EXERCISE AIM: From the records below, copy each line in which the string "back" occurs.

Dataset entries:

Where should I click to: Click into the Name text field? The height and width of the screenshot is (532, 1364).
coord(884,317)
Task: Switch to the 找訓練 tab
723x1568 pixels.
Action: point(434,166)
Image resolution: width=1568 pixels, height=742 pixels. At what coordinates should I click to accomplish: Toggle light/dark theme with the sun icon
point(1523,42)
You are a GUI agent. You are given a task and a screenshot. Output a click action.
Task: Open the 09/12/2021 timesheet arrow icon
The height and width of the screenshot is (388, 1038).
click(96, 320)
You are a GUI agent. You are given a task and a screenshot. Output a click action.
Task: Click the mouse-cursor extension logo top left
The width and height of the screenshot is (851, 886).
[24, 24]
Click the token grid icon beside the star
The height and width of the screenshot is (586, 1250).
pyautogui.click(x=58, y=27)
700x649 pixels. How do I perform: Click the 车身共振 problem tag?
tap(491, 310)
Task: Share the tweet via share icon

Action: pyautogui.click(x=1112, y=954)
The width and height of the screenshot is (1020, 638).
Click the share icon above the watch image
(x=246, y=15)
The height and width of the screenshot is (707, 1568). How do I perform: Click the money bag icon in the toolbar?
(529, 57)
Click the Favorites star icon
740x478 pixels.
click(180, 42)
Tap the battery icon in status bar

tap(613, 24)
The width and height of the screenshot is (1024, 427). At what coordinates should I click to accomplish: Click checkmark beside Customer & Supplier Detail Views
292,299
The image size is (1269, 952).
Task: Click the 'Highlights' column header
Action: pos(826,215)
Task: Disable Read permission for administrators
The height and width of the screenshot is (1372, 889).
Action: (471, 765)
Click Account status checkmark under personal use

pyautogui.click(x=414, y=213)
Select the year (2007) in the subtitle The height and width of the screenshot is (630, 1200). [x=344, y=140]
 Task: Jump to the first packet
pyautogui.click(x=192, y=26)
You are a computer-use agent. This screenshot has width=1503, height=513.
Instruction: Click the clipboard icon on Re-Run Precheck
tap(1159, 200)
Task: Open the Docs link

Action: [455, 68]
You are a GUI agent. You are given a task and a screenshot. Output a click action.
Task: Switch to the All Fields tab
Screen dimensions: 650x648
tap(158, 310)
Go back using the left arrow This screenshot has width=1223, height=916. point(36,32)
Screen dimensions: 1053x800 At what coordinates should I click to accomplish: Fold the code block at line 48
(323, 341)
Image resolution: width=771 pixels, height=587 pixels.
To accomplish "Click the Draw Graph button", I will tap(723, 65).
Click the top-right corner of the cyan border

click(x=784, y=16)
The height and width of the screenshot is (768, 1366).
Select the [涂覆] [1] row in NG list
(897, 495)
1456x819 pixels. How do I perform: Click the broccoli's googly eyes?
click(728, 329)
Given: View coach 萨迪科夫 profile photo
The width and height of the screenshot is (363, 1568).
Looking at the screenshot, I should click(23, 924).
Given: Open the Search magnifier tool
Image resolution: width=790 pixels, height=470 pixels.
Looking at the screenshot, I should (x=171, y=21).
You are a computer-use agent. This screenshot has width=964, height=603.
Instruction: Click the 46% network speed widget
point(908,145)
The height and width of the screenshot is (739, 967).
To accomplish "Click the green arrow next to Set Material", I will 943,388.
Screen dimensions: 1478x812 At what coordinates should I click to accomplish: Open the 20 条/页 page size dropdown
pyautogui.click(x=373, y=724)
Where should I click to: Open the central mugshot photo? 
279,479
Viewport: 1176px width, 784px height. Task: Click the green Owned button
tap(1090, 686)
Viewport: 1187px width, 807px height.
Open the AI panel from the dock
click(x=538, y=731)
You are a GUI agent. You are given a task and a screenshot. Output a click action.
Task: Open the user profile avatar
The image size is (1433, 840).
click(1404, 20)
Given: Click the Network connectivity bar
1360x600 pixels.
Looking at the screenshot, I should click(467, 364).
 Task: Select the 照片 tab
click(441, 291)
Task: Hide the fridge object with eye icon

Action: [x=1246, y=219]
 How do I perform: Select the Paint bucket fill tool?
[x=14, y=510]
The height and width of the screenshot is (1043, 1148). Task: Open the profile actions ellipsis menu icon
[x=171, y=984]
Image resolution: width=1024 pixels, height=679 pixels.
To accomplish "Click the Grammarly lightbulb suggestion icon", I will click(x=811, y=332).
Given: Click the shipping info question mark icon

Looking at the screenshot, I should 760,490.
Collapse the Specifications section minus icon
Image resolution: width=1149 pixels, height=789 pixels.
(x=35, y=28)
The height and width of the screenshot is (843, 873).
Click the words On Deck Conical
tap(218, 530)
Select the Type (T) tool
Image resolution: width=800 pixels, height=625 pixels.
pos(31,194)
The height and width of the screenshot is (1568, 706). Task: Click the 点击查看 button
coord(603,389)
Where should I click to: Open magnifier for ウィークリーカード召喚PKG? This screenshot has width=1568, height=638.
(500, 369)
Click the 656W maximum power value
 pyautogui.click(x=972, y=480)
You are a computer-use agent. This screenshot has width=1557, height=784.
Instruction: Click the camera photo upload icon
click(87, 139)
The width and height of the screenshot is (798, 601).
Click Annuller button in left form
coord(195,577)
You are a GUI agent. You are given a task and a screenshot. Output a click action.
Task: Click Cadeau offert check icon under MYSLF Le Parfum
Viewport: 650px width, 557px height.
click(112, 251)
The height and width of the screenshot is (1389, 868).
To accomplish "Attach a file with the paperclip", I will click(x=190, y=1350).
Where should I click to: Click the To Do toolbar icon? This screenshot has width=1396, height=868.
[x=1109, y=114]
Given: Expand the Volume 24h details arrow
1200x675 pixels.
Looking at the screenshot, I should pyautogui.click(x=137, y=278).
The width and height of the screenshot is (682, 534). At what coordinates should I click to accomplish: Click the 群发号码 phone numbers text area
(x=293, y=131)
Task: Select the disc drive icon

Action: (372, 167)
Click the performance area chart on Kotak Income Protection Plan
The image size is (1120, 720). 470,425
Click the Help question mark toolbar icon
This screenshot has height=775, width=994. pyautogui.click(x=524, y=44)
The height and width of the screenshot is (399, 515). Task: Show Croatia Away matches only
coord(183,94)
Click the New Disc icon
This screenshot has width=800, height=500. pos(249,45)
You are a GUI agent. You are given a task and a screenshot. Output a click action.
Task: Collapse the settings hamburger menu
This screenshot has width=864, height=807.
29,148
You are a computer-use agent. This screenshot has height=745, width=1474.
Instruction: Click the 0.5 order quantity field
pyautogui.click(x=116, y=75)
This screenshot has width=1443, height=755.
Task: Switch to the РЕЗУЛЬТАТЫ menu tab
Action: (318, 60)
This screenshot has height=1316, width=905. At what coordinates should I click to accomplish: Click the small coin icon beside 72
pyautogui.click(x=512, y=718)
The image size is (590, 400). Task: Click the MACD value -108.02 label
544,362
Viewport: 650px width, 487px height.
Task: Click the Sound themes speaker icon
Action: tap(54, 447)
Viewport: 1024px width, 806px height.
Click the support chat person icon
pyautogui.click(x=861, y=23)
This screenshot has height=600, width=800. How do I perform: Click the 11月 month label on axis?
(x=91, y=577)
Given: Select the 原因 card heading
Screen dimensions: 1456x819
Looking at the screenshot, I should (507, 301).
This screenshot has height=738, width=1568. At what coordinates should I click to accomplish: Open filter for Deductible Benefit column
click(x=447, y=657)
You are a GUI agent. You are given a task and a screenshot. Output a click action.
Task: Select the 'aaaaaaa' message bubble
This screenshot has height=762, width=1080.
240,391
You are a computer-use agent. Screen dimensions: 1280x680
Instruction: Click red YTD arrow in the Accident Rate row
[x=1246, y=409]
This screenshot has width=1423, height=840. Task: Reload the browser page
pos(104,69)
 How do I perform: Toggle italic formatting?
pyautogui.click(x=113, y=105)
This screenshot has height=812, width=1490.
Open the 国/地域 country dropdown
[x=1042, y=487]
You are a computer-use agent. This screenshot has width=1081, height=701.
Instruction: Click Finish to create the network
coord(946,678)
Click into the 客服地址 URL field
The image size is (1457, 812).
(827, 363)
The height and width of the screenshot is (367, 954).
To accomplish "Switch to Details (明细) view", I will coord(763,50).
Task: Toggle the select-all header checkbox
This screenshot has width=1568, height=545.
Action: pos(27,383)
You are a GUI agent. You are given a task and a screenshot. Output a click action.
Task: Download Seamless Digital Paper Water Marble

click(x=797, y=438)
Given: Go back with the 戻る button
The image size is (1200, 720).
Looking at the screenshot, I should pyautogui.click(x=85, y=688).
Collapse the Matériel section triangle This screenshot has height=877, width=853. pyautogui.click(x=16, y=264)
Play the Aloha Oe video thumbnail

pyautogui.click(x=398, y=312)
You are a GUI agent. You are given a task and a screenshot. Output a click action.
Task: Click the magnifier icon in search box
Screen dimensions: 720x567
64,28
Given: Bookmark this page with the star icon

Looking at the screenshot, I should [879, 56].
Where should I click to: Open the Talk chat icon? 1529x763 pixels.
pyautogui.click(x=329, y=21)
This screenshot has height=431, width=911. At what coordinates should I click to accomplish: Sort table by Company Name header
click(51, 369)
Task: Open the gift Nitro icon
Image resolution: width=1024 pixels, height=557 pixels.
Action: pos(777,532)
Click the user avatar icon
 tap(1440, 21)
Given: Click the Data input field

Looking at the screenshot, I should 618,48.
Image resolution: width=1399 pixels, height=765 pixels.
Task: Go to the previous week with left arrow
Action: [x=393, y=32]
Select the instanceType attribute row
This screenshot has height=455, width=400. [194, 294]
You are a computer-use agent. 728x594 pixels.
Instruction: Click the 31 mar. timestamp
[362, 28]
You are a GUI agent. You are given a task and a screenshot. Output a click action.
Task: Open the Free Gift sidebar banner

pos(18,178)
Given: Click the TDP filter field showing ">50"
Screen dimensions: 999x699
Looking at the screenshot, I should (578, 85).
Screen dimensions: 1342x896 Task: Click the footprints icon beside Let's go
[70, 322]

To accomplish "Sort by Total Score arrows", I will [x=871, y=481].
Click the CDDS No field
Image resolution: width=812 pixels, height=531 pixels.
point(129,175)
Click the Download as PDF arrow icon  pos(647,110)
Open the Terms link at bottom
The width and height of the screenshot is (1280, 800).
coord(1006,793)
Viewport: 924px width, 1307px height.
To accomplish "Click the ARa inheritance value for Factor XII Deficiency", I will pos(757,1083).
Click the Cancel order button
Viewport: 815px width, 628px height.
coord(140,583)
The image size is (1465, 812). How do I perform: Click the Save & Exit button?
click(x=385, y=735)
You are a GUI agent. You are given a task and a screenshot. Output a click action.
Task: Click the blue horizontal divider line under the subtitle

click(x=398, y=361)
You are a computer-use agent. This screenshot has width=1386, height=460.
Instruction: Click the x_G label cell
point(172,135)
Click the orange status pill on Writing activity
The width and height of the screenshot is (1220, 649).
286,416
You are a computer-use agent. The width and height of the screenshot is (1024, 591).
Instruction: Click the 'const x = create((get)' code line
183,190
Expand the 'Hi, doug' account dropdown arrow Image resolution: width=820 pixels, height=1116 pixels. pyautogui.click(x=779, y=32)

RESPONSE FOR THIS EXERCISE:
Go back using the left arrow This screenshot has width=1223, height=916. point(36,32)
Given: Go back with the 戻る button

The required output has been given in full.